New guidance issued by the General Teaching Council for Scotland (GTCS) asserts that teachers must commit to promoting “social justice, diversity and sustainability”. It states that “Scotland’s teachers help to embed sustainable and socially just practices in order to flourish as a nation”.
Embedding “socially just practices” in the classroom is a euphemism for indoctrinating pupils with woke-related values.
Once upon a time, teachers were expected to be politically neutral and not play the role of advocates of a particular ideology. Today, the GTCS expects teachers to sign up to the same political outlook and work together to promote the official line.
On closer inspection it is evident that the political line advocated by the GTCS appears to come out of the Scottish National Party’s playbook. The GTCS line to be followed states that:
“Engaged, reflective, empowered and skilled teachers and learners acknowledge Scotland’s place in the world, our history, our differences and diversity, our unique natural environment, and our culture based on social justice”.
The promotion of Scottish exceptionalism is based on reinventing this nation’s history as a “culture based on social justice”.
In effect the GTCS attempt to recast Scottish culture as one based on social justice means that the SNP’s world view becomes the official doctrine of this nation’s system of education. Presumably teachers, who are sceptical of the fiction that Scottish culture is based on social justice or who reject the woke ideals associated with social justice need to censor their view or leave the profession.
The GTCS document outlining what it expects of school-heads states unambiguously that “Headteachers – set clear standards in relation to enacting the principles of inclusion, sustainability, equality and social justice through the curriculum.”
It is worth noting that social justice is one of those diffuse concepts that sound good but mean very little. The GTCS defines social justice as a view “that everyone deserves equal economic, political and social rights and opportunities now and in the future”. As anyone with the slightest understanding of political theory knows, this is a statement that is designed to sound good but not convey any real meaning. As it happens the GTCS understands this point and warns that these “values can often be overlooked, become platitudes or ‘hurrah’ words”.

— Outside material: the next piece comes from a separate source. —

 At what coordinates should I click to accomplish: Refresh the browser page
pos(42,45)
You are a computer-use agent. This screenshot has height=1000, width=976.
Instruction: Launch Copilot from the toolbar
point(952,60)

Yet curriculum engineers rely on ‘hurrah’ words like diversity, equality and sustainability to promote what can best be described as a counter-cultural agenda. That is why the GTCS’ long list of official values focused on the cultural politics of identity and highlights the importance of “protected characteristics” such as “(age, disability, gender reassignment, marriage and civil partnership, pregnancy and maternity, race, religion and belief, sex, sexual orientation) and intersectionality”.
Many observers who read the GTCS’ anodyne references on social justice can draw the conclusion that there is little point in reacting to them. However, if you look closely it becomes evident that what’s valued by the GTCS goes against the ethos of the Enlightenment and of modern democracy. What is really worrying about the GTCS’s document, Standards For Headship, are the values that it leaves out!

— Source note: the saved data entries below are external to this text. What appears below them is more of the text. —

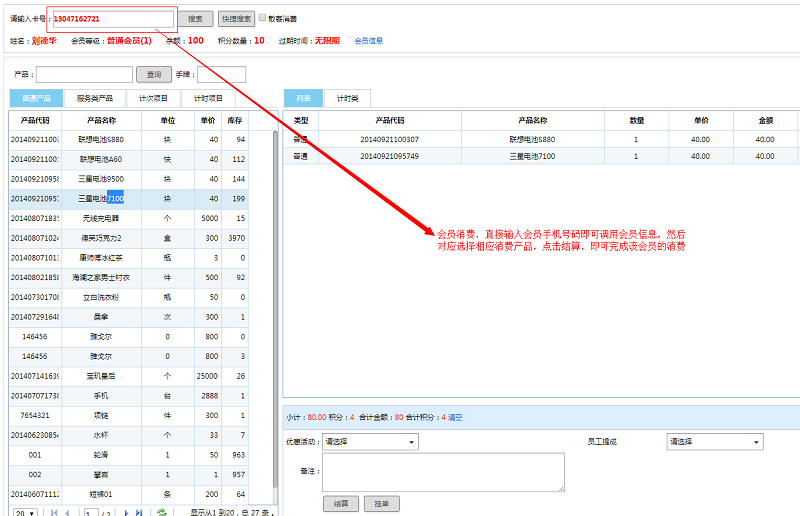
Task: Click the 搜索 button next to card number
Action: 196,18
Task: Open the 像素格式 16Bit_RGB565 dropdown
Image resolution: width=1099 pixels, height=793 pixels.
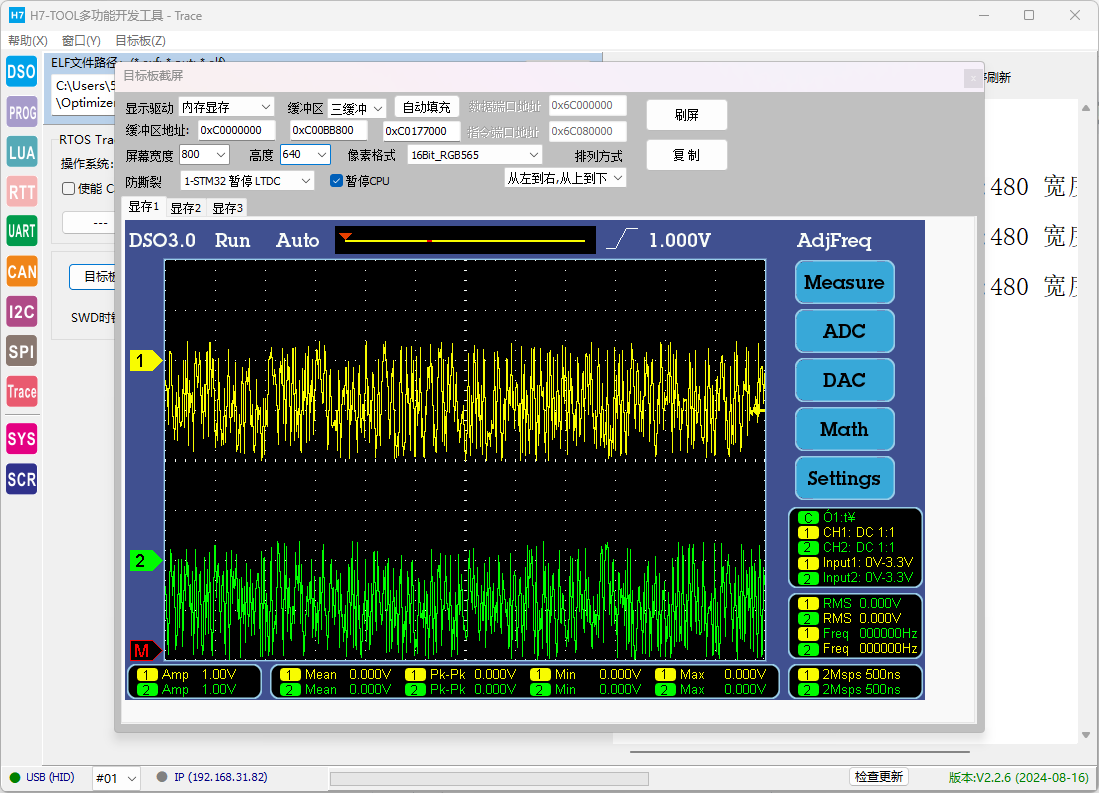Action: [475, 155]
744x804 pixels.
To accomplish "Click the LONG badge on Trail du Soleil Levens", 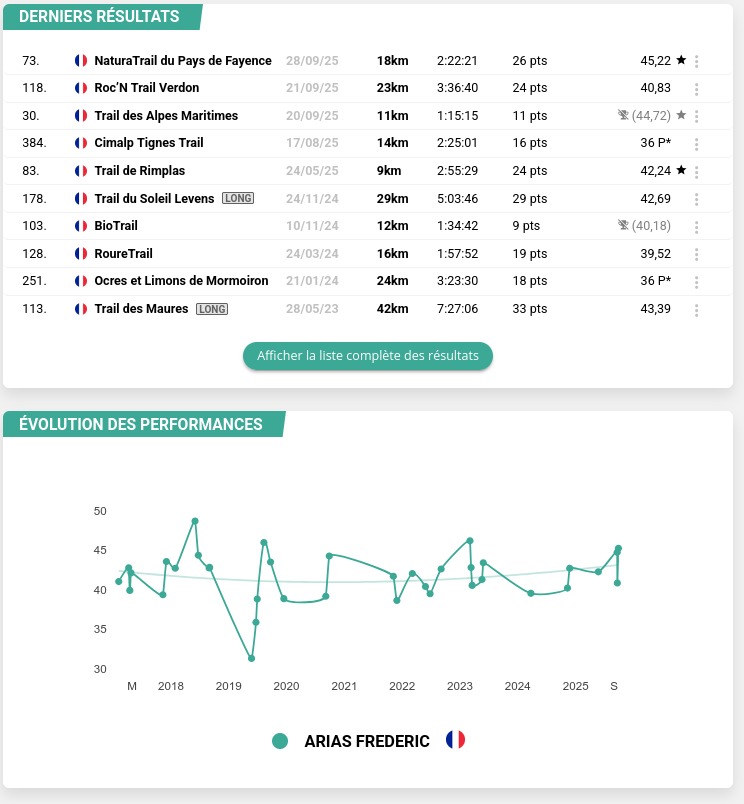I will pyautogui.click(x=238, y=198).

Devoted to professional values, it does not mention tolerance. The words freedom and liberty are also conspicuously absent from its pages. And a statement devoted to praising “our culture based on social justice” somehow manages to ignore the value of democracy.
The failure to take seriously the foundational values of a modern enlightened society throws light on the kind of worldview envisaged by social justice professionals. In particular, the GTCS’s indifference to the value of tolerance is not an accident. If it upheld this value it would not insist that all teachers sing from the same political hymn sheet. It would recognise the old-fashioned principal that asserted that schools should be impartial.
Hopefully there are still many Scottish teachers who recognise that they are educators rather than social engineers. And hopefully they realise that Scottish culture is founded on a rich mixture of historical experiences rather than on the banality of the rhetoric of social justice.